RECORD SET ->
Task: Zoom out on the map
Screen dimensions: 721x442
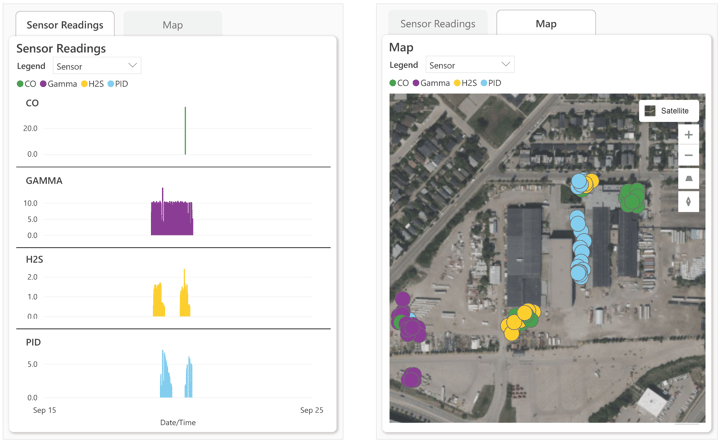Action: click(x=688, y=156)
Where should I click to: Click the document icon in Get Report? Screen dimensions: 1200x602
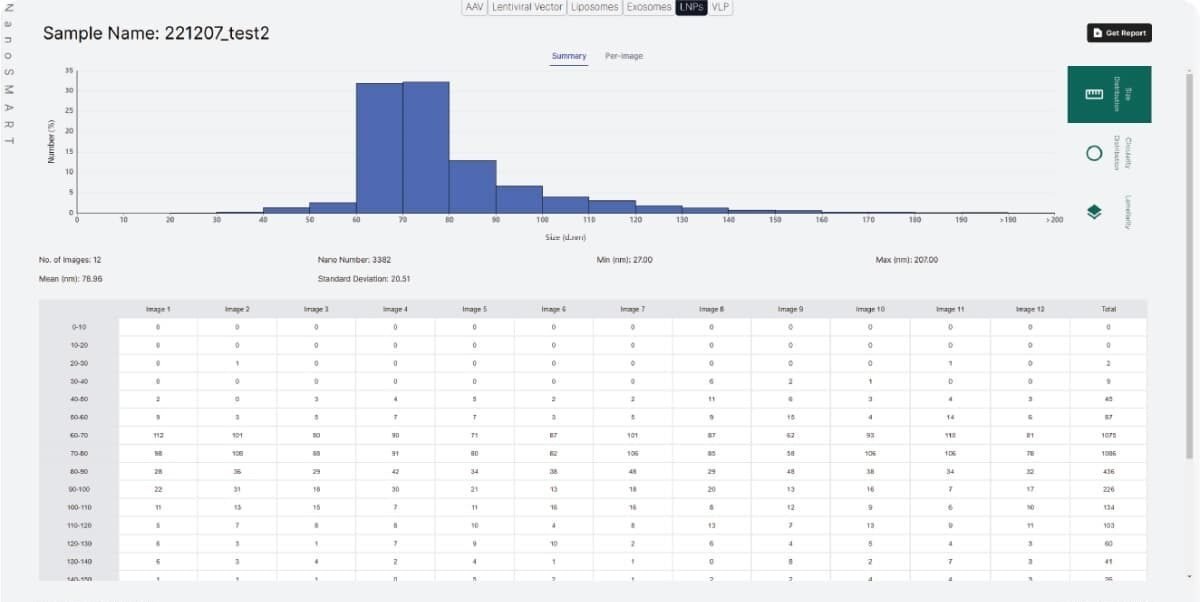click(1098, 33)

TASK STATEMENT -> Return the records exactly as they stand, and drop every picture.

RESULT OF THIS TASK ->
Task: Zoom out on the map
Screen dimensions: 721x442
Action: click(x=688, y=156)
Where should I click to: Click the document icon in Get Report? Screen dimensions: 1200x602
click(1098, 33)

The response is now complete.